Hart was forced to again take the press circuit and face his actions, but as mentioned in the docuseries surrounding the incident, ‘Kevin Hart the business’ never quite recovered.
It’s apparent that right now, the loudest voice is not the media, it’s not Fox News like last year’s mini-series might have you think, and it’s definitely not our governments; it’s our people. Last night the public exercised their absolute right to call out Amy Shark on Twitter for a video she posted on TikTok. Most people who posted called it racist, some people wrote things that bear never repeating, but many, unfortunately labelled her ‘cancelled’.
Tone Deaf reported on the story because we are a music news publication and we aim to report on the things our audience care about. The sheer number of tweets and comments about the video were too loud to ignore last night, but we ensured our article stuck to the facts and was bereft of any commentary.
Now, under the label of opinion editorial, I can personally share my views.
Amy Shark is an artist who has flown the flag for Australia all over the world as an incredibly talented, humble, successful, and resilient human being.
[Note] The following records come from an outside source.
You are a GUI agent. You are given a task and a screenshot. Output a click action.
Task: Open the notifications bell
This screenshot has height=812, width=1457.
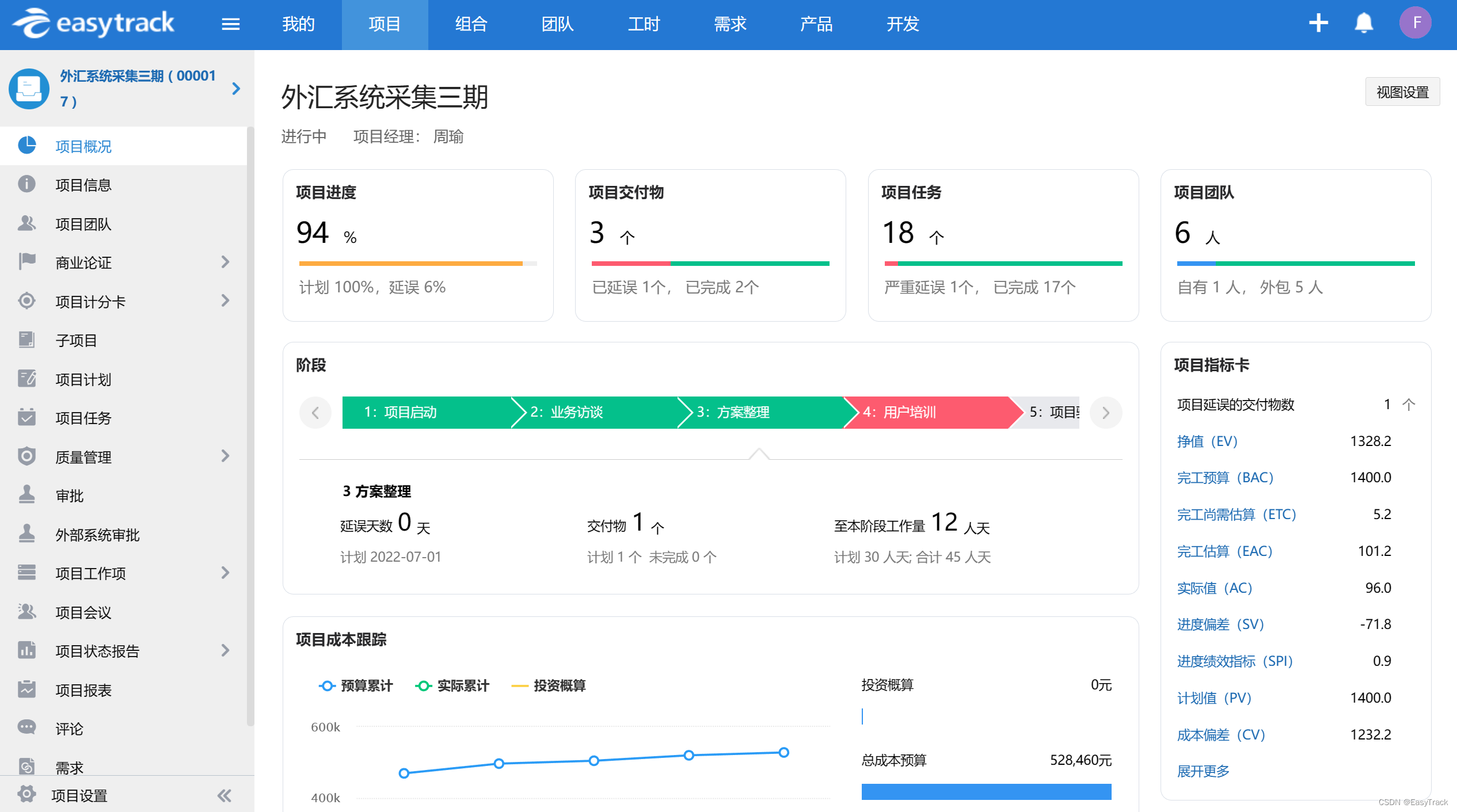(x=1363, y=23)
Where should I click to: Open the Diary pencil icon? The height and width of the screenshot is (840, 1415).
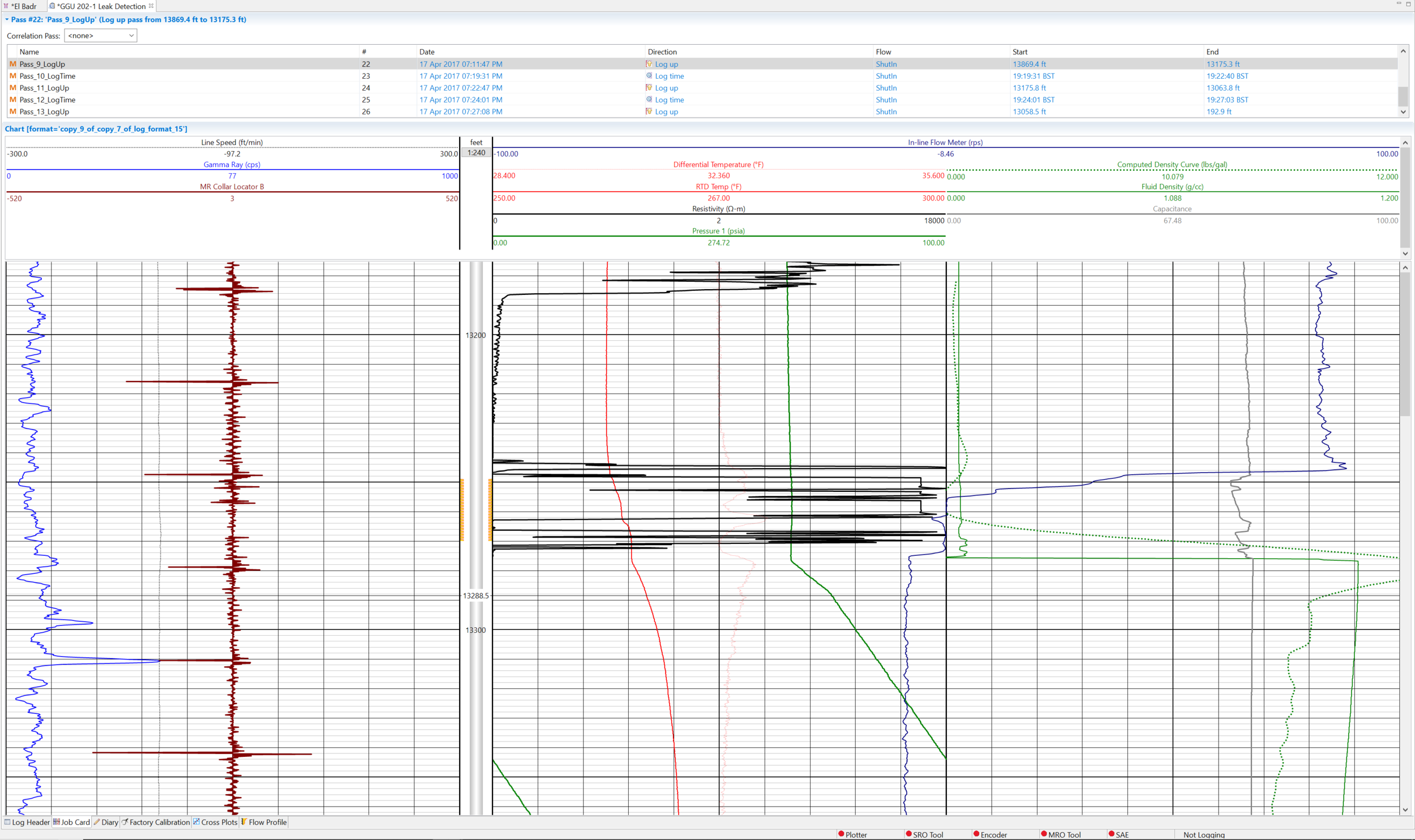pyautogui.click(x=97, y=822)
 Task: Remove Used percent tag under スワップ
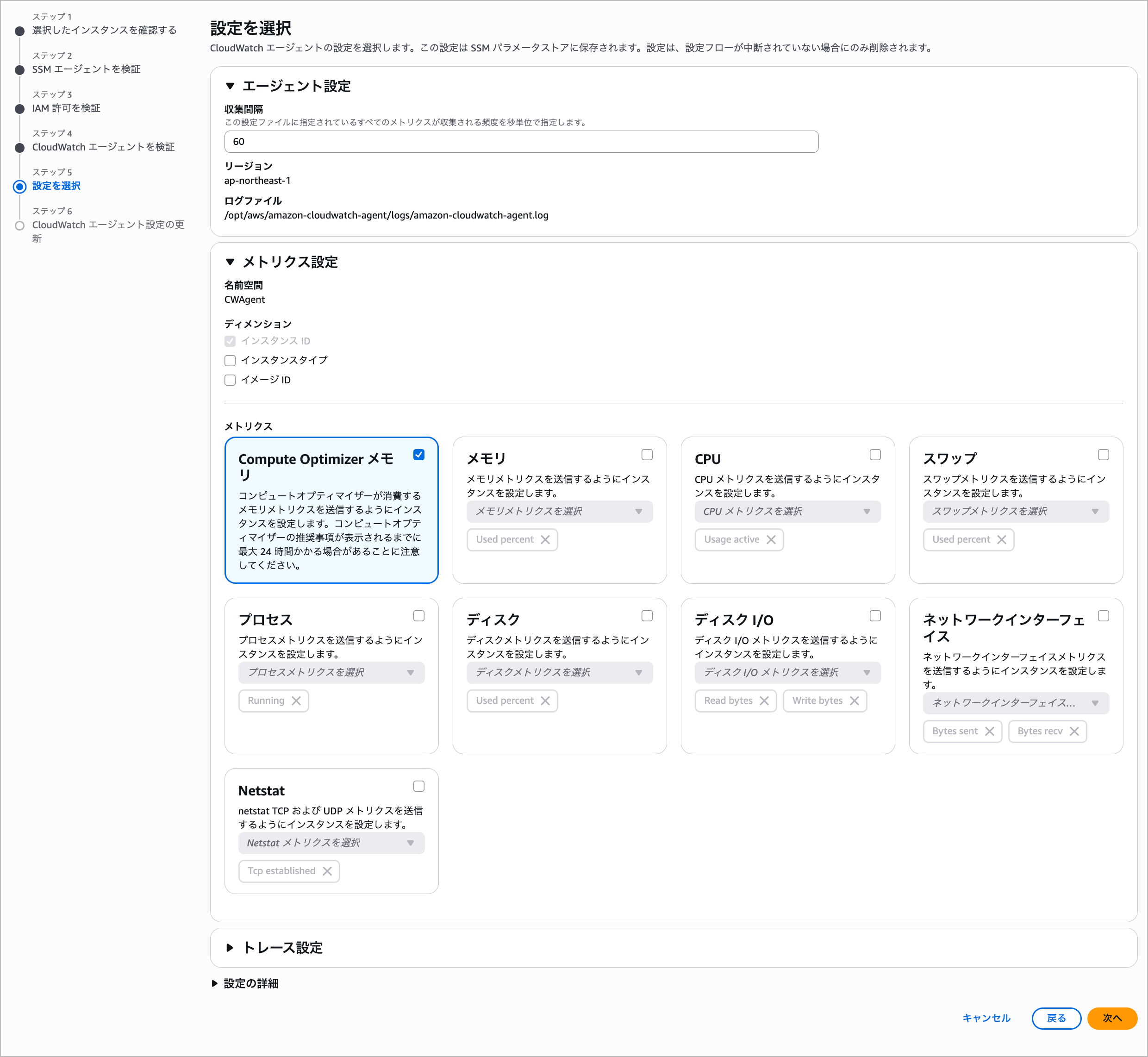coord(1001,539)
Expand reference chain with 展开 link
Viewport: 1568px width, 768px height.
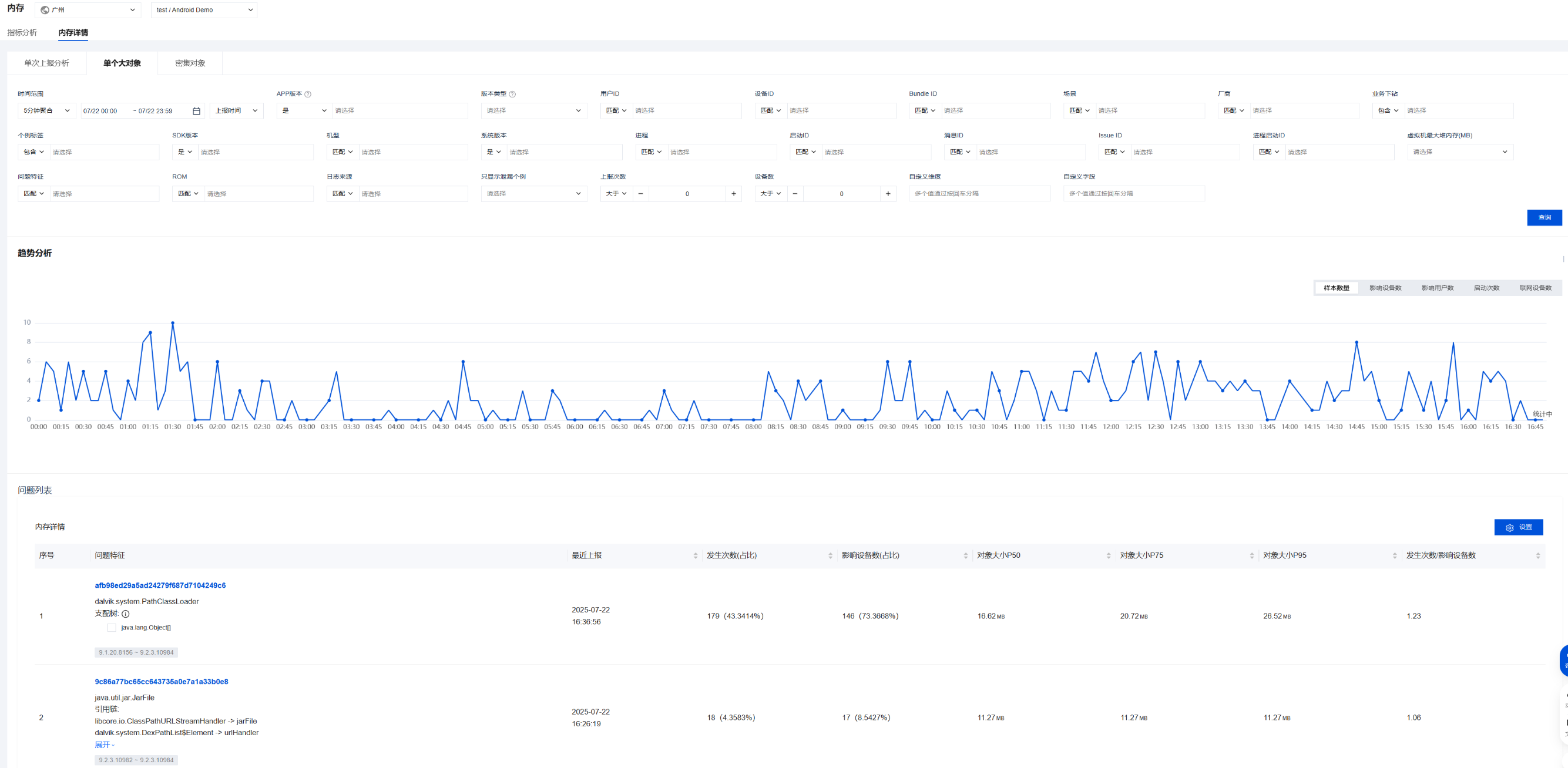pyautogui.click(x=104, y=745)
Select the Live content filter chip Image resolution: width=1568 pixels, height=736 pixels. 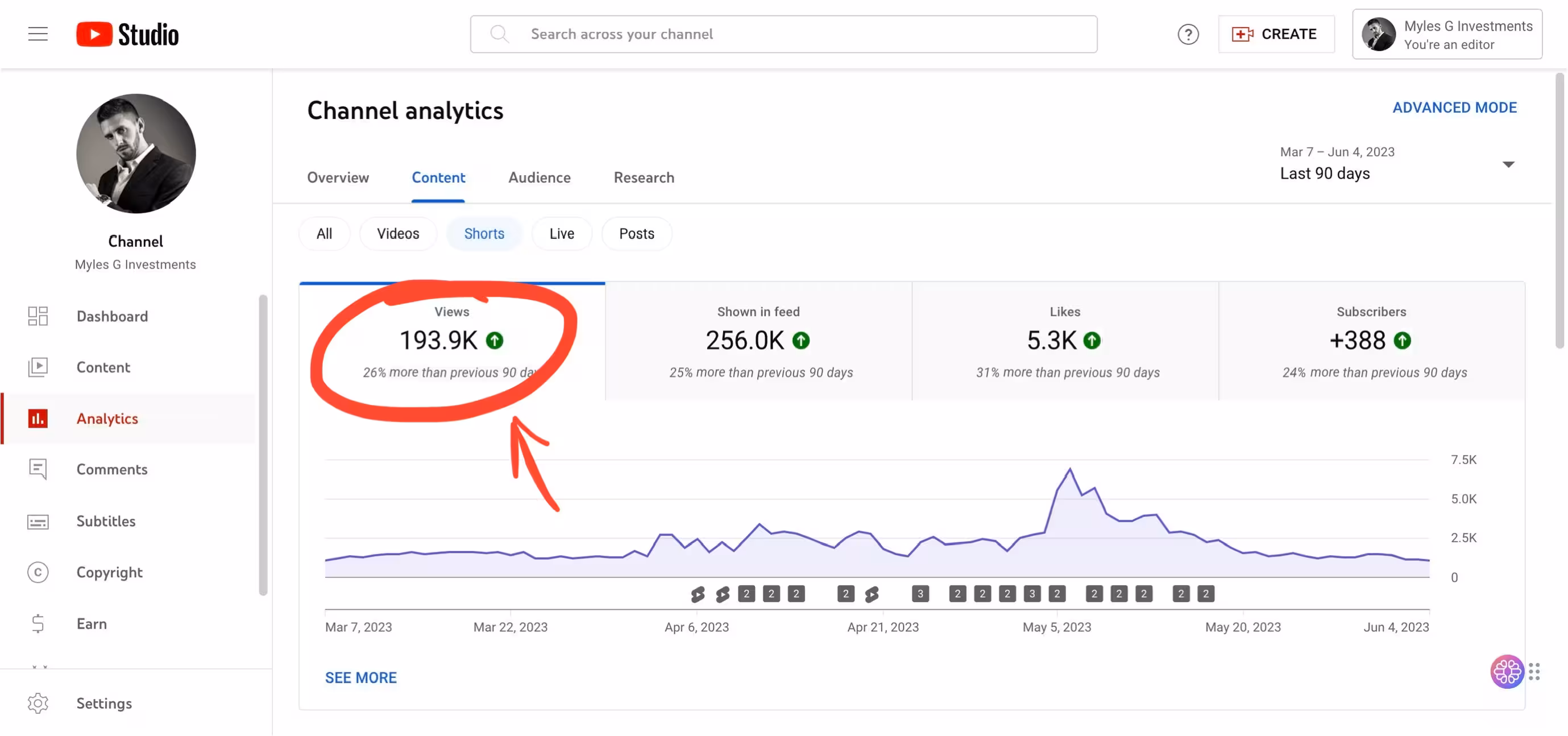click(561, 234)
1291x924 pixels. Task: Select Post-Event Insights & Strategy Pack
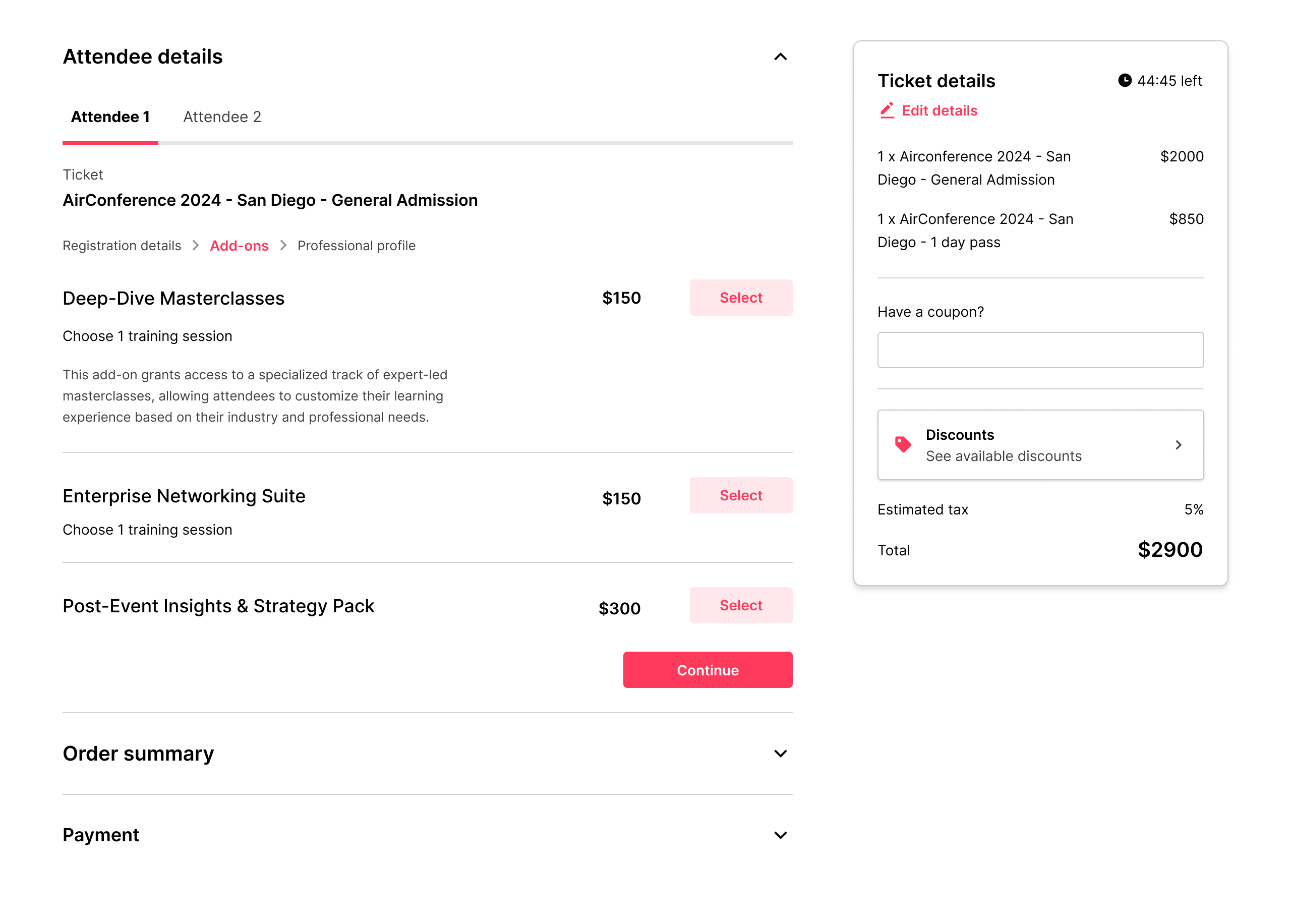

I’ve only met her once, but I did spend a privileged 45 minutes with her and she was everything I had hoped for: kind, strong-willed, and funny.
The video, while ill-advised and offensive, is her first misstep. The video overdub on TikTok has been used over a billion times; and while that’s an extremely rattling show of ignorant hands on an app aimed at our supposed cultured youth, it highlights how different the rules are for someone in the spotlight.
Get the latest Pop news, features, updates and giveaways straight to your inbox Learn more
Let it be clear, I understand and agree that the rules should be slightly different for those in the public eye. They have a responsibility not to be a dickhead and show their fans and the wider community how it’s done, but cancel culture in its essence is poisonous.
If anything, cancel culture is a selfish bid to gain just a slither of the notoriety the person they are aiming to cancel has. If people sincerely wanted others to change, they would reach out direct, privately, and caution them about their choices. But the credit for calling someone out seems to far outweigh the bid for actual change.
Cancel culture teaches us that there are no second chances, that missteps are in fact a fall into a grave you’ve dug for yourself. It says the public is the judge of all that is well and good in the world, with no context needed.
Life just simply isn’t like that. And as we navigate through it, using knowledge gained to tread more lightly, shouldn’t those who lose their footing under a spotlight be given pause? Shouldn’t they be given a second chance? I believe they should. I believe everyone deserves a second chance.